Clinical and Laboratory Findings
• Due to the corrosive effect, nausea, vomiting, diarrhea and abdominal pain are the main symptoms of iron poisoning and usually occur 30 minutes - 1 hour after ingestion.
• In severe poisonings, hematemesis and bloody diarrhea may develop.
• Gastrointestinal symptoms may subside after 6-12 hours; however, careful observation is required as systemic toxicity may occur (ARDS, multi-organ failure). Gastric scarring and pyloric stenosis may develop 2-4 weeks later.
• Serum iron level should be measured 4 hours after exposure.
Treatment
• Activated charcoal does not adsorb iron and should not be used.
• Deferoxamine is a specific iron chelator and an antidote for moderate to severe iron intoxication.
Cholinesterase-Inhibiting insecticides
• Commonly used insecticides are organophosphates and carbamates.
• Both are inhibitors of cholinesterase enzymes.
pathophysiology
• Both organophosphates and carbamates prevent the breakdown of acetylcholine by binding to cholinesterase enzymes and eventually cause acetylcholine to accumulate in nerve endings.
• If left untreated, organophosphates form a permanent bond with these enzymes and inactivate them.
• This situation, called aging, occurs 2-3 days after exposure. It takes weeks to months for the inactivated enzymes to regenerate. In contrast, carbamates form a temporary bond with enzymes and do not age.

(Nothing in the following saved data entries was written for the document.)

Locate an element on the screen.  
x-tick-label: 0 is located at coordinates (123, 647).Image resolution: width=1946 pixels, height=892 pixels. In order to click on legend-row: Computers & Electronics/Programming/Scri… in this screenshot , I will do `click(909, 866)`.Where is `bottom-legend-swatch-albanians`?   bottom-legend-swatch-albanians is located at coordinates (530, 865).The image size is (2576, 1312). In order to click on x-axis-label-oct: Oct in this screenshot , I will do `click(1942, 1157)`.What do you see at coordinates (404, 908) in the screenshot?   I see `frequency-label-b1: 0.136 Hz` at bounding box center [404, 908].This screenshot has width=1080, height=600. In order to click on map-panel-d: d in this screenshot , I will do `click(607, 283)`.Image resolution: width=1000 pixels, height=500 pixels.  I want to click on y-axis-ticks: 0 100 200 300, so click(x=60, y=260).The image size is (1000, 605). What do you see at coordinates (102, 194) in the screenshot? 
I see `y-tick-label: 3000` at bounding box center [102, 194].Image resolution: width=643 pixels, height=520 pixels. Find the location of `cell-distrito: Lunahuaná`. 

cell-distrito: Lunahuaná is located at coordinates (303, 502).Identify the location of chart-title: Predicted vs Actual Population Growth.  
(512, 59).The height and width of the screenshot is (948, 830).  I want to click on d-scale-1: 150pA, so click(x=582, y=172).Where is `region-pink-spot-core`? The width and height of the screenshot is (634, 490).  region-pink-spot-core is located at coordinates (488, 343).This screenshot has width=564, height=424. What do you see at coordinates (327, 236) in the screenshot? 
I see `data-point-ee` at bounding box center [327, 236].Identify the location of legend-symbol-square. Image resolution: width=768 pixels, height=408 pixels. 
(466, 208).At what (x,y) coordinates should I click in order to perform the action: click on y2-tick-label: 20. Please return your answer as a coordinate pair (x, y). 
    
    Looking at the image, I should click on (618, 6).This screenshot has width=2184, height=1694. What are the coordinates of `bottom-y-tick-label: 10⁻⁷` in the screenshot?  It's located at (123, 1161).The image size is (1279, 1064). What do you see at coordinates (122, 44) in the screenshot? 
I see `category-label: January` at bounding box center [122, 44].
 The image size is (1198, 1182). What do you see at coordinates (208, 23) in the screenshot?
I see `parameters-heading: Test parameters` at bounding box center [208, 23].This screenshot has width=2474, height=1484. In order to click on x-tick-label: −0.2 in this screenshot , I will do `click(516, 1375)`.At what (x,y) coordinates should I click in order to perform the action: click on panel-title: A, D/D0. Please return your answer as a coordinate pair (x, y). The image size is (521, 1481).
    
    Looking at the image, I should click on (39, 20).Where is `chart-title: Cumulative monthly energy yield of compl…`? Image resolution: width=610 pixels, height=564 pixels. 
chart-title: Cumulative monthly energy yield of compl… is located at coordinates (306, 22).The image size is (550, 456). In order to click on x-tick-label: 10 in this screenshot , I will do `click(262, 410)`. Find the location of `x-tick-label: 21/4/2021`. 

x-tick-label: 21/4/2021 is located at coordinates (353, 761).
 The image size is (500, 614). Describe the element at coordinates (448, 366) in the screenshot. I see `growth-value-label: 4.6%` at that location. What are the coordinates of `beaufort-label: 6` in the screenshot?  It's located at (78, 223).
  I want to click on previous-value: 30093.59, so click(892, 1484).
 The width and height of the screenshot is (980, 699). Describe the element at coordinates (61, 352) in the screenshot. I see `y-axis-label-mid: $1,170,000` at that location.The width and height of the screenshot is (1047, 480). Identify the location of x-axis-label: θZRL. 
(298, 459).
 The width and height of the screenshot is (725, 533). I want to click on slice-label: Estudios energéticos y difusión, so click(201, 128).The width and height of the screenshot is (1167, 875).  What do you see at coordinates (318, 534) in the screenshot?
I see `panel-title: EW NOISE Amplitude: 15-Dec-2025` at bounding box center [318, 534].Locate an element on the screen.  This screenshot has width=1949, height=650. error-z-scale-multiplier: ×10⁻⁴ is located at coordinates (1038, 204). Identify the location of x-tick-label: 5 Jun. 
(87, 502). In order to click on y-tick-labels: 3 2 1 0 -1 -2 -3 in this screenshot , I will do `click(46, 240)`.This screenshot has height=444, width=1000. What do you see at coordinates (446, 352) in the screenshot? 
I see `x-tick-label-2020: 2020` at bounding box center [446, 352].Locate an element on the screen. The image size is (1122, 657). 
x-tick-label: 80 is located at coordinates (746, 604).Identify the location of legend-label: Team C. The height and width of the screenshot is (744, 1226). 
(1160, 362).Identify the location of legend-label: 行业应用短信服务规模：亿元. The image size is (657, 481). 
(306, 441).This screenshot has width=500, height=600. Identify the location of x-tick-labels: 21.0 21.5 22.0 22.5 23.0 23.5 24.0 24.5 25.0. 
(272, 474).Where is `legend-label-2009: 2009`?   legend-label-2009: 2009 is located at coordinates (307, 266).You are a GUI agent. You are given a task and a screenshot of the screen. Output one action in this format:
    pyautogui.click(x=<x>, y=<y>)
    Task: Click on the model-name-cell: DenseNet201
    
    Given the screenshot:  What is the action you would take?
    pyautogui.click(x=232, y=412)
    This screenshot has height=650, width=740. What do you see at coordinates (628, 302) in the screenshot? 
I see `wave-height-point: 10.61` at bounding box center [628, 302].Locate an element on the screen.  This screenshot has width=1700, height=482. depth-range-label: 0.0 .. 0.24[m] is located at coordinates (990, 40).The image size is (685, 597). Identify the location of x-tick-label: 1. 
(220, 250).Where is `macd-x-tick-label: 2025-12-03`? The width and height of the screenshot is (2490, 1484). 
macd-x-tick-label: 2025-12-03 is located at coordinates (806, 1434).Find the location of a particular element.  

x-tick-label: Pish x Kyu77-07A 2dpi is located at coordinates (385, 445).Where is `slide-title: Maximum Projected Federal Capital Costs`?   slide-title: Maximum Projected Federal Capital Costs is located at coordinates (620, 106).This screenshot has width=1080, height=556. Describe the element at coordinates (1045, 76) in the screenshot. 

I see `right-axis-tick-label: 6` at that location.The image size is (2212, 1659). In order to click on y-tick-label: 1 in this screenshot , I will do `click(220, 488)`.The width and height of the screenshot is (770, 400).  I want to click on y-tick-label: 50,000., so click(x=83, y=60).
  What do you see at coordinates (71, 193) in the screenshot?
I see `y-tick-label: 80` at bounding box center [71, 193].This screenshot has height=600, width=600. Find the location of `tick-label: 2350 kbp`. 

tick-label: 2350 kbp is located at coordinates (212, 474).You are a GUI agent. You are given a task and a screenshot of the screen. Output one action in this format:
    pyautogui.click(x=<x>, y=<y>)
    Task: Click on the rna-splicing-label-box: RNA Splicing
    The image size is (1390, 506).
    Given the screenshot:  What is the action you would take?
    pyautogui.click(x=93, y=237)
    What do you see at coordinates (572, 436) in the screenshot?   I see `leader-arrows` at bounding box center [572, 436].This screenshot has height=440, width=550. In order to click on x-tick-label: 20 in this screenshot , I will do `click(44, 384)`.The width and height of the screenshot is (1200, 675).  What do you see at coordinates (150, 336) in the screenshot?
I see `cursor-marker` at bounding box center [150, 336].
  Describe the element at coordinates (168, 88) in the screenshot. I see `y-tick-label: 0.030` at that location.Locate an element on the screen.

Clinical and Laboratory Findings
• Clinical manifestations of organophosphate and carbamate toxicity are associated with accumulation of acetylcholine at peripheral nicotinic and muscarinic synapses and in the CNS.
• Mnemonic DUMBBELS, which is frequently used for muscarinic symptoms, diarrhea/defecation, urination, miosis, bronchore/bronchospasm, bradiacridia, emesis, lacrimation and salivation
• Nicotinic signs and symptoms are muscle weakness, fasciculations, tremors, hypoventilation, hypertension, tachycardia and dysrhythmias. CNS effects include malaise, confusion, delirium, seizures, and coma.
Treatment
• Activated charcoal can be used for gastric decontamination.
• Two antidotes are useful in poisoning with cholinesterase inhibitors: atropine and pralidoxime. Pralidoxime is not necessary in carbamate poisoning.